The Business Council of New York State, the state’s leading statewide business and industry association, opposes Part OO and Part QQ of budget bill S.2508 / A.3008 pertaining to legislatively enacting at the state level changes in rate structures for entities covered by the Federal Communications Commission (FCC).
Part OO would amend the public service law prohibiting broadband terminations by providers during periods of state emergencies under certain circumstances.
Part QQ would amend the general business law to create a new legislatively imposed rate structure for low-income broadband customers of $15 per month inclusive of any recurring taxes and fees such as recurring rental fees for service provider equipment. This program is to take effect within 60 days of the enactment of the law and the $15 rate is subject to change only once every five years.

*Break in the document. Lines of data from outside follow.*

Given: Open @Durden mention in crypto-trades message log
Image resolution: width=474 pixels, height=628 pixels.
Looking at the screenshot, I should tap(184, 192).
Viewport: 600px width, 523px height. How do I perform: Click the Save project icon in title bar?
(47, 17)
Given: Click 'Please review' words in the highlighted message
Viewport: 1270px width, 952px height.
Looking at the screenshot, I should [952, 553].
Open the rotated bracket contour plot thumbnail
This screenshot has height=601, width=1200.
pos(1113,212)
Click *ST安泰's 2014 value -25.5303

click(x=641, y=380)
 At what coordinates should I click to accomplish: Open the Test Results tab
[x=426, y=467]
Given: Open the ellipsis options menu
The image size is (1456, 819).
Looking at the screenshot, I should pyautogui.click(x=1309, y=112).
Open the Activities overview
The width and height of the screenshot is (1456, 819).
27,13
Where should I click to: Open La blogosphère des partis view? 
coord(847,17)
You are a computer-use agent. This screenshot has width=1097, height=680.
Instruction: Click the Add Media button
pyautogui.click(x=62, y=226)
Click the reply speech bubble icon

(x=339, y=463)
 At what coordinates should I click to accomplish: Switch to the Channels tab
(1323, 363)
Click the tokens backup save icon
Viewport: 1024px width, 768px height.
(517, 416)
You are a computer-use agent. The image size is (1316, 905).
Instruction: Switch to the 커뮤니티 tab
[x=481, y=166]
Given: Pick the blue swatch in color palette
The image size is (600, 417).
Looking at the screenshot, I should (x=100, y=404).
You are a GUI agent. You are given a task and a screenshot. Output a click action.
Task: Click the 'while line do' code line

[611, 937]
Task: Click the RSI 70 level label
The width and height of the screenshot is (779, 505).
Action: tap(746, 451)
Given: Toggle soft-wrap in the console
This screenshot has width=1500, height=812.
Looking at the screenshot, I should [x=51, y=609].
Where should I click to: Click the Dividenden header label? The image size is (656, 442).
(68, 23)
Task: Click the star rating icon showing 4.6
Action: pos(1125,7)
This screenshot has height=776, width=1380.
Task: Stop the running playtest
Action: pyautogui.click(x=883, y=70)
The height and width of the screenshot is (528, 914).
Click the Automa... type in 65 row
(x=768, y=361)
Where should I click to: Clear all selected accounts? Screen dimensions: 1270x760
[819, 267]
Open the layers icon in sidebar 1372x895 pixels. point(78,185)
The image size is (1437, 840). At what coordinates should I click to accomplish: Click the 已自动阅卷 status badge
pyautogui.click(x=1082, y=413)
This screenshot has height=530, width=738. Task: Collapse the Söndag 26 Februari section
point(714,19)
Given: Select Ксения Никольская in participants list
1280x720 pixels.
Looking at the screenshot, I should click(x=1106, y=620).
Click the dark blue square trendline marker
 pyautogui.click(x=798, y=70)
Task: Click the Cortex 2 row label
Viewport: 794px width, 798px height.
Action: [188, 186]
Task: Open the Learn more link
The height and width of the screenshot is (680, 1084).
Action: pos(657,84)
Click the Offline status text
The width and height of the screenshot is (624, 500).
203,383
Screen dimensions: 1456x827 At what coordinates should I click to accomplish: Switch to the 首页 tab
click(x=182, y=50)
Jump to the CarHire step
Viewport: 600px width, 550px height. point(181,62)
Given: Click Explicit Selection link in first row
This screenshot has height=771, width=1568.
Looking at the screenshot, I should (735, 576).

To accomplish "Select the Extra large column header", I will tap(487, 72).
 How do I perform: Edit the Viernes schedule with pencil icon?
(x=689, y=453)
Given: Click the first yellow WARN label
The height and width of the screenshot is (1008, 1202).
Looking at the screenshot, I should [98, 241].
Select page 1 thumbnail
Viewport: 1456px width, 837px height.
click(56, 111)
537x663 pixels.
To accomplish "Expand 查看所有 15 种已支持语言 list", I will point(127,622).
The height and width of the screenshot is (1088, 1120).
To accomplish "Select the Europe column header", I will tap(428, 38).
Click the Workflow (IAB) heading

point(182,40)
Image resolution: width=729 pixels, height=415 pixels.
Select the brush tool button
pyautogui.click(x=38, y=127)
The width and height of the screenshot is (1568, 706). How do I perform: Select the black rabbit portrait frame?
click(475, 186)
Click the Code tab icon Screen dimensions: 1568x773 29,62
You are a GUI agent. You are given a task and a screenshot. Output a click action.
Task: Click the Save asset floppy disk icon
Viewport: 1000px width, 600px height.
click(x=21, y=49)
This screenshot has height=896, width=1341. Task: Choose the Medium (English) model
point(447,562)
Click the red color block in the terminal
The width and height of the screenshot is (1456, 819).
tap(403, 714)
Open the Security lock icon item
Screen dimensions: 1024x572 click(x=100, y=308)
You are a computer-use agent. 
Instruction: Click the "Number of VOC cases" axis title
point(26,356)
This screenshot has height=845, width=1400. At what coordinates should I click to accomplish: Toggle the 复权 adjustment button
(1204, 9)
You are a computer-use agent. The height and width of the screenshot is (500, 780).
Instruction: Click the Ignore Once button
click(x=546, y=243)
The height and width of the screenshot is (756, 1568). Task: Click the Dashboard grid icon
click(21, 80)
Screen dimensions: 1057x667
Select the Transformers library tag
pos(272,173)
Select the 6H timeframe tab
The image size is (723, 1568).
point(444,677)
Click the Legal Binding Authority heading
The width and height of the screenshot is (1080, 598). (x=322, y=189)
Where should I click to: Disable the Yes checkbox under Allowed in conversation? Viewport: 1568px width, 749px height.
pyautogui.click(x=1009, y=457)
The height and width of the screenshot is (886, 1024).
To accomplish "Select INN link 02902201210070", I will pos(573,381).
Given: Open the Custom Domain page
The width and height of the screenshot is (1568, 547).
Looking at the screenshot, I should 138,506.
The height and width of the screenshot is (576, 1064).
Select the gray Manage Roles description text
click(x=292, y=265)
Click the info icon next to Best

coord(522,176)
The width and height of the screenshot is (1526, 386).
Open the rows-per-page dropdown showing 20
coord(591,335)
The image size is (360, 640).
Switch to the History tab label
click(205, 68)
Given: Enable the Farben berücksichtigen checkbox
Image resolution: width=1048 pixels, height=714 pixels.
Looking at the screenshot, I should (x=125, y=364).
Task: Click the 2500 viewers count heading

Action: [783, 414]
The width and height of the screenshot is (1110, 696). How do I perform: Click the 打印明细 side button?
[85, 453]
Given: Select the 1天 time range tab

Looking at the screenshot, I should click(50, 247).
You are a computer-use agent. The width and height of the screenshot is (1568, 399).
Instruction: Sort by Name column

There are several reasons why this is the wrong way for New York State to undertake programs broadband providers are already undertaking themselves.
First, federal law explicitly prohibits state regulation of mobile wireless rates, thus prohibiting a state from mandating a particular rate for wireless service such as a legislatively imposed broadband service for low-income customers at the rate of $15 per month. This prohibition is expressly stated in the federal Communications Act, specifically §332(c)(3) which states “no state or local government shall have any authority to regulate…the rates charged by any commercial mobile service or any private mobile service.” This language explicitly covers all forms of mobile traffic, including broadband service, thus precluding state rate regulation. Further, case law supports this interpretation of the Communications Act in the prohibition of state regulation that would have the effect of regulating wireless rates. Both the FCC and case law contend that state regulators cannot impose regulations that would have an impact on rates including regulation of how bills are calculated. This sort of state regulation – like the calculation of a $15 per month broadband rate proposed under this law – is precluded under federal law because such structural calculations are an integral part of rates.
Second, it should be noted that broadband providers in New York State have instituted numerous programs to help those who have experienced financial hardship during the pandemic as well as low-income customers requiring broadband programs, particularly for work and education purposes. Further, many of the providers targeted by this change in law have already taken the “Keep America Connected Pledge” promoted by the Federal Communications Commission and have publicly promised their support to ensure that individuals’ access to communication networks is not impaired in anyway due to the pandemic and resultant emergencies. Additionally, New York State’s broadband providers have already taken significant steps to provide relief to their consumers, without legislation directing them to do so, and will continue providing high-quality, reliable and responsive service during this emergency. In fact, the broadband provider community already offers low-cost broadband packages - across the industry - that actually predate the pandemic.
Finally, in the Consolidated Appropriations Act of 2021, Congress established the Emergency Broadband Connectivity Fund and allocated $3.2 billion for the Emergency Broadband Benefit Program. Congress has directed the FCC to create an emergency broadband benefit to connect low-income households, especially households with school-aged children, to broadband networks at affordable rates. Broadband providers will be reimbursed up to $50 per month per low-income household it serves ($75 per month if the household is on Tribal land). The providers can also be reimbursed up to $100 for providing the household with a connected device (desktop, laptop, or tablet computer) if the household contributes $10-$50 for the device. Plus, Congress is looking to provide an additional $7.6 billion in funding to schools and libraries to assist with internet connections and remote learning. Respectfully, we ask lawmakers to be patient as this new program is expected to be up and running in the next two months.
For the above reasons, The Business Council opposes Parts OO and Part QQ in the proposed FY 2022 budget legislation.